▶ _Task details_: What's needed is a full, exact retyping of the records.

▶ _Records for the task_:
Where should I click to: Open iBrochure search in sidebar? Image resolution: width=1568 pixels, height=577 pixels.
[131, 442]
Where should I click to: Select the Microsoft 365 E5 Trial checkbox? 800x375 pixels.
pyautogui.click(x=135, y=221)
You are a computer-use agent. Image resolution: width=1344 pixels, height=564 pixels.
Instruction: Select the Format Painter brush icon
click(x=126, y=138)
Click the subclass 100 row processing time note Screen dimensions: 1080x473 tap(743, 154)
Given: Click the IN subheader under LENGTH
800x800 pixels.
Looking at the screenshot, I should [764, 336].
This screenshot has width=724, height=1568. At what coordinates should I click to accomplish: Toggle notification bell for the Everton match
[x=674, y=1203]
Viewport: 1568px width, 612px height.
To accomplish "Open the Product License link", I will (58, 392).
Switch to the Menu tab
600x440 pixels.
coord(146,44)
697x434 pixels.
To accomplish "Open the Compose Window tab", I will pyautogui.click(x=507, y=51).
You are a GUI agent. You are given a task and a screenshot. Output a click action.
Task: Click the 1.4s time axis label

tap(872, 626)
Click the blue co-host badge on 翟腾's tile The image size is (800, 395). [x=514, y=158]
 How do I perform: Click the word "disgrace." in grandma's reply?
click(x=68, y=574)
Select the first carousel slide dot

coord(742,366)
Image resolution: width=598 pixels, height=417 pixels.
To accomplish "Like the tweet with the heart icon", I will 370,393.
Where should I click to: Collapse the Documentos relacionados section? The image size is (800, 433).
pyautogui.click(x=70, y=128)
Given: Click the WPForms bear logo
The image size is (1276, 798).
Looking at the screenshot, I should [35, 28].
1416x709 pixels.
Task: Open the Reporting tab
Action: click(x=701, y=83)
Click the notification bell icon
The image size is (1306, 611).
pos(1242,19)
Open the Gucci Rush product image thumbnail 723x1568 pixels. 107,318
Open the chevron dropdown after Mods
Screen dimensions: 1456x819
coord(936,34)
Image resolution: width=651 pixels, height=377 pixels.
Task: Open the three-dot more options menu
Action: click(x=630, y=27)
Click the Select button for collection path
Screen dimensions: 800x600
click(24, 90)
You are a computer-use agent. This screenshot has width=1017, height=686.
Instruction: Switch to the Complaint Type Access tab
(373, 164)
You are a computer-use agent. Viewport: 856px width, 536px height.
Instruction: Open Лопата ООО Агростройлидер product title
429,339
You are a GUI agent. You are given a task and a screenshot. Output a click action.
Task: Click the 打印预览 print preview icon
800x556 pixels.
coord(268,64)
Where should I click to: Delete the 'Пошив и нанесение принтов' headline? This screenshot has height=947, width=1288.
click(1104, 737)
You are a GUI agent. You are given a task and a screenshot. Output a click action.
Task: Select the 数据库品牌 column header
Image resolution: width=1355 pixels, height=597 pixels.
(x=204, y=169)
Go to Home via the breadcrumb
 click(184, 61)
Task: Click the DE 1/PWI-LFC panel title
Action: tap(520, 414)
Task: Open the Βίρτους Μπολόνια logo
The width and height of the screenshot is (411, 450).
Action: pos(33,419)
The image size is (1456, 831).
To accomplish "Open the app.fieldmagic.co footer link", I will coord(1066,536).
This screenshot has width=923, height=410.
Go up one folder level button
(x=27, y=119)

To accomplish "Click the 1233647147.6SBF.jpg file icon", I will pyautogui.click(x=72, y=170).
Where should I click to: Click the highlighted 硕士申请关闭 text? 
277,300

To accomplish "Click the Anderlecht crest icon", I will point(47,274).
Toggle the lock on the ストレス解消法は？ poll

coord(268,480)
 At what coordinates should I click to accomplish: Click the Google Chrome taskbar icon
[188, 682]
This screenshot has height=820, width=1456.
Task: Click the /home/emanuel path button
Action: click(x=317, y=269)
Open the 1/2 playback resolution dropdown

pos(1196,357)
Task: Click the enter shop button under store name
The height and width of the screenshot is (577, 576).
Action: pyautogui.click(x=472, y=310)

▶ _Result_:
Where should I click to: Open iBrochure search in sidebar? Image resolution: width=1568 pixels, height=577 pixels.
[131, 442]
Where should I click to: Select the Microsoft 365 E5 Trial checkbox? 800x375 pixels.
pyautogui.click(x=135, y=221)
You are a computer-use agent. Image resolution: width=1344 pixels, height=564 pixels.
Instruction: Select the Format Painter brush icon
click(x=126, y=138)
Click the subclass 100 row processing time note Screen dimensions: 1080x473 tap(743, 154)
Given: Click the IN subheader under LENGTH
800x800 pixels.
Looking at the screenshot, I should [764, 336].
This screenshot has width=724, height=1568. At what coordinates should I click to accomplish: Toggle notification bell for the Everton match
[x=674, y=1203]
Viewport: 1568px width, 612px height.
To accomplish "Open the Product License link", I will (58, 392).
Switch to the Menu tab
600x440 pixels.
coord(146,44)
697x434 pixels.
To accomplish "Open the Compose Window tab", I will pyautogui.click(x=507, y=51).
You are a GUI agent. You are given a task and a screenshot. Output a click action.
Task: Click the 1.4s time axis label

tap(872, 626)
Click the blue co-host badge on 翟腾's tile The image size is (800, 395). [x=514, y=158]
 How do I perform: Click the word "disgrace." in grandma's reply?
click(x=68, y=574)
Select the first carousel slide dot

coord(742,366)
Image resolution: width=598 pixels, height=417 pixels.
To accomplish "Like the tweet with the heart icon", I will 370,393.
Where should I click to: Collapse the Documentos relacionados section? The image size is (800, 433).
pyautogui.click(x=70, y=128)
Given: Click the WPForms bear logo
The image size is (1276, 798).
Looking at the screenshot, I should [35, 28].
1416x709 pixels.
Task: Open the Reporting tab
Action: click(x=701, y=83)
Click the notification bell icon
The image size is (1306, 611).
pos(1242,19)
Open the Gucci Rush product image thumbnail 723x1568 pixels. 107,318
Open the chevron dropdown after Mods
Screen dimensions: 1456x819
coord(936,34)
Image resolution: width=651 pixels, height=377 pixels.
Task: Open the three-dot more options menu
Action: click(x=630, y=27)
Click the Select button for collection path
Screen dimensions: 800x600
click(24, 90)
You are a computer-use agent. This screenshot has width=1017, height=686.
Instruction: Switch to the Complaint Type Access tab
(373, 164)
You are a computer-use agent. Viewport: 856px width, 536px height.
Instruction: Open Лопата ООО Агростройлидер product title
429,339
You are a GUI agent. You are given a task and a screenshot. Output a click action.
Task: Click the 打印预览 print preview icon
800x556 pixels.
coord(268,64)
Where should I click to: Delete the 'Пошив и нанесение принтов' headline? This screenshot has height=947, width=1288.
click(1104, 737)
You are a GUI agent. You are given a task and a screenshot. Output a click action.
Task: Select the 数据库品牌 column header
Image resolution: width=1355 pixels, height=597 pixels.
(x=204, y=169)
Go to Home via the breadcrumb
 click(184, 61)
Task: Click the DE 1/PWI-LFC panel title
Action: tap(520, 414)
Task: Open the Βίρτους Μπολόνια logo
The width and height of the screenshot is (411, 450).
Action: pos(33,419)
The image size is (1456, 831).
To accomplish "Open the app.fieldmagic.co footer link", I will coord(1066,536).
This screenshot has width=923, height=410.
Go up one folder level button
(x=27, y=119)

To accomplish "Click the 1233647147.6SBF.jpg file icon", I will pyautogui.click(x=72, y=170).
Where should I click to: Click the highlighted 硕士申请关闭 text? 
277,300

To accomplish "Click the Anderlecht crest icon", I will point(47,274).
Toggle the lock on the ストレス解消法は？ poll

coord(268,480)
 At what coordinates should I click to accomplish: Click the Google Chrome taskbar icon
[188, 682]
This screenshot has height=820, width=1456.
Task: Click the /home/emanuel path button
Action: click(x=317, y=269)
Open the 1/2 playback resolution dropdown

pos(1196,357)
Task: Click the enter shop button under store name
The height and width of the screenshot is (577, 576).
Action: pyautogui.click(x=472, y=310)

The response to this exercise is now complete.